Recapitulating, the presence of pulsations in the developed pulse combustor apparatus and related devices results in higher combustion intensity and improved heat transfer processes compared with conventional combustors. Consequently, the developed combustor requires a smaller combustion volume for a given energy release rate and less surface area is required for the transfer of a given amount of heat. In addition, the presence of pulsations in the combustor results in high combustion efficiency, reduced pollutants formation and reduced slagging. Finally, since optimum performance of the developed combustor occurs near stoichiometric fuel/air ratio, this combustor prossesses high thermal efficiency, indicating that a large portion of the burned fuel energy is converted to useful energy.
The pulse combustor of the invention, and associated applications, derive their advantages from the excitation of one of the natural acoustic modes of the combustor. To achieve the desired excitation, it is critical that the combustion and heat removal processes occur at the indicated locations on the acoustic wave structure. Furthermore, it needs to be emphasized that while many of the examples discussed herein described applications involving the combustion of solid fuels, similar pulsating combustors could also be developed by burning gaseous or liquid fuels, as long as the combustion heat release takes place at the specified location and the steady combustion air flow maintains the indicated direction.

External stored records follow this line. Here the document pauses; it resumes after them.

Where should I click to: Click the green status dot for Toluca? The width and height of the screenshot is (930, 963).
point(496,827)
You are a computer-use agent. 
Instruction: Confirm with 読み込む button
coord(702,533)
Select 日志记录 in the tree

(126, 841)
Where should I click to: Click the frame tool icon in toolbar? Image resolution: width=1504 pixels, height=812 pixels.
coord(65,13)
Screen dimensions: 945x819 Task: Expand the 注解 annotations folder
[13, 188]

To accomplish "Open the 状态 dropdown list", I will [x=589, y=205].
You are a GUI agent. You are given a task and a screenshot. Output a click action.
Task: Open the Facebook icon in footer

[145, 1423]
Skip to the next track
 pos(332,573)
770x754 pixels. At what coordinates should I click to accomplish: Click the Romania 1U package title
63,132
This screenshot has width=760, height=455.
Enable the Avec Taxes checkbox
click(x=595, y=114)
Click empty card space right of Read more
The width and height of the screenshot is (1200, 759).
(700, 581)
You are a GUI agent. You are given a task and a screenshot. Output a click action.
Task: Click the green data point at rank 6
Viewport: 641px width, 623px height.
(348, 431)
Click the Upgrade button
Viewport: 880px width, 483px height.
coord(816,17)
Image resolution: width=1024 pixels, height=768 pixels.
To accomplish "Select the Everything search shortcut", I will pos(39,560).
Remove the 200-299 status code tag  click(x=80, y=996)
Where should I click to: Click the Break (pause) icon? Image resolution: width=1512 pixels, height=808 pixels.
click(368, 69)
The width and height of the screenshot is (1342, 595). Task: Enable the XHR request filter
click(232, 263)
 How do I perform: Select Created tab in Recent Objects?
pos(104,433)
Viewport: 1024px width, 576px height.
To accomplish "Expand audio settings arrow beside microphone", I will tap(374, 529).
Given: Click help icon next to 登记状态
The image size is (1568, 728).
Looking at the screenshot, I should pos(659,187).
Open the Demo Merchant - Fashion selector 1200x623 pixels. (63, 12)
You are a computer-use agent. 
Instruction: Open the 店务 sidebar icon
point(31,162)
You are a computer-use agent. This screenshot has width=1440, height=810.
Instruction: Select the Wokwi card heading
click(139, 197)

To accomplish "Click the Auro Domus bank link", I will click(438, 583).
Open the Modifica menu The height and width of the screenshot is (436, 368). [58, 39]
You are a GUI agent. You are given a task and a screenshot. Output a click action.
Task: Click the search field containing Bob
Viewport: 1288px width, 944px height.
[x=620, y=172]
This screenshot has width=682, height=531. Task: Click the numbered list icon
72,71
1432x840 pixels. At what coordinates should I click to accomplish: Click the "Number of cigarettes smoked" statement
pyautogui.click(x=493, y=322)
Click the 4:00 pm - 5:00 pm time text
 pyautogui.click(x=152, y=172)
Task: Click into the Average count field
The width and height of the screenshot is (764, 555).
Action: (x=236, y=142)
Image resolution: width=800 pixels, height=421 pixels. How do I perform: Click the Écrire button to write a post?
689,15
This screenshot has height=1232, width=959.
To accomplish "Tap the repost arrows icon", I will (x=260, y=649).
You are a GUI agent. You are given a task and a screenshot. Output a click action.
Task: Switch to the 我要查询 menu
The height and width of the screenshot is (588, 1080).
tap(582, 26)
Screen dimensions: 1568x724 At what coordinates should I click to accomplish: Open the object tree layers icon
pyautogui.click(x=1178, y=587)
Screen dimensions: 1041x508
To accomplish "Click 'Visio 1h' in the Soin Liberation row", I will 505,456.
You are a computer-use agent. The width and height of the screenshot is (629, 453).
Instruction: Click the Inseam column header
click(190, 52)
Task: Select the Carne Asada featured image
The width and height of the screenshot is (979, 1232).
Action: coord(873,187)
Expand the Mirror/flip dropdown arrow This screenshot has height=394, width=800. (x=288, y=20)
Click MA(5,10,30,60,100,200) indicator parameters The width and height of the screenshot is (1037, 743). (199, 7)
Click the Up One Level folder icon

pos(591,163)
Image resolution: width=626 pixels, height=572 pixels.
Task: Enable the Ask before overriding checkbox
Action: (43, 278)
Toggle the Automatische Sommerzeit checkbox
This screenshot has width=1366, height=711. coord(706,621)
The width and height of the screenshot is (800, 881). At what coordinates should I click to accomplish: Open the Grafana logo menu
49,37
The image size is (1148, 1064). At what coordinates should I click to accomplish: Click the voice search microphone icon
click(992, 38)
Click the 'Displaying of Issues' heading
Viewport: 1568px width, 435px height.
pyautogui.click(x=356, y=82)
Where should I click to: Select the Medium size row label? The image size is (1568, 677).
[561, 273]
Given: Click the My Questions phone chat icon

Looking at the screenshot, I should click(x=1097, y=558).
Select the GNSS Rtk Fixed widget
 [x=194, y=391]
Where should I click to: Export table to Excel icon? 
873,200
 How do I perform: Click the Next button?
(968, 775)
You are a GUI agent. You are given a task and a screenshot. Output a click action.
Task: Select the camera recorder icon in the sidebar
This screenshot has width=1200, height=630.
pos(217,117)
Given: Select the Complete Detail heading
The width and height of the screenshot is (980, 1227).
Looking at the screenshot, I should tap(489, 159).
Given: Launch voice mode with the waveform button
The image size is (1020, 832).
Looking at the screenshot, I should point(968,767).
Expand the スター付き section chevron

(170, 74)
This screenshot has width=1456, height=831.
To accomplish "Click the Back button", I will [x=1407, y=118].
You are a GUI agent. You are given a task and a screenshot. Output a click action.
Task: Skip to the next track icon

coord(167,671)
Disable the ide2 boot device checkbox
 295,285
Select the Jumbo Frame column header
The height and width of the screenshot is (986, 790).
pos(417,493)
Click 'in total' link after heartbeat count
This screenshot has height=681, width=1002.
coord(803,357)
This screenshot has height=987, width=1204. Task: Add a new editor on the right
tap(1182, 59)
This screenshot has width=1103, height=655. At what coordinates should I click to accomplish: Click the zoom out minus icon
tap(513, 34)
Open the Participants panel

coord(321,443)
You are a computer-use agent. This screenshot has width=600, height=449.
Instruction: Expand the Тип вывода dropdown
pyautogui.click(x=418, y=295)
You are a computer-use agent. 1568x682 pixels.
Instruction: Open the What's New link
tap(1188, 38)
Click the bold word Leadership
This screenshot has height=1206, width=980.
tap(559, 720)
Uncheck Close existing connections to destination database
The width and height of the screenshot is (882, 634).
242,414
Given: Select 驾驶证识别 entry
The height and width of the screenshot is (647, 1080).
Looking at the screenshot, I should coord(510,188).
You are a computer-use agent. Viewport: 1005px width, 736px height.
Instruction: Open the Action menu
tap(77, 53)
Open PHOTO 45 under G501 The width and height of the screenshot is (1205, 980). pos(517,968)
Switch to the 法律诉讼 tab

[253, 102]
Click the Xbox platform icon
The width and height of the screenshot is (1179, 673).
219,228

Specific features of the invention deemed particularly noteworthy are:
a pulsating combustor whose operation depends upon the interaction between the combustion process and both the acoustic velocity oscillation and the acoustic pressure oscillation;
cooling of the combustion products near the center of the upper half of the combustor for water heating, steam raising and other applications; cooling the combustion products at this location results in further amplification of the pulsations;
the operation of the combustor in a forced flow mode with independent controls for the air flow and the fuel supply rate;
the incorporation of decoupling chambers on the top and bottom of the developed combustor;
the ability to continuously burn unpulverized coal, wood chips, waste material, etc. in a combustion bed in a pulsating mode of combustion;
the hot water heater design shown in FIG. 4;
the use in parallel of a number of pulsating combustors with common top and bottom decoupling chambers (see FIG. 5) for the purpose of increasing the thermal output; and
the utilization of the developed pulsating combustor in various drying applications utilizing the designs shown in FIG. 6.
Obviously, numerous modifications and variations of the present invention are possible in light of the above teachings. It is therefore to be understood that within the scope of the appended claims, the invention may be practiced otherwise than as specifically described herein.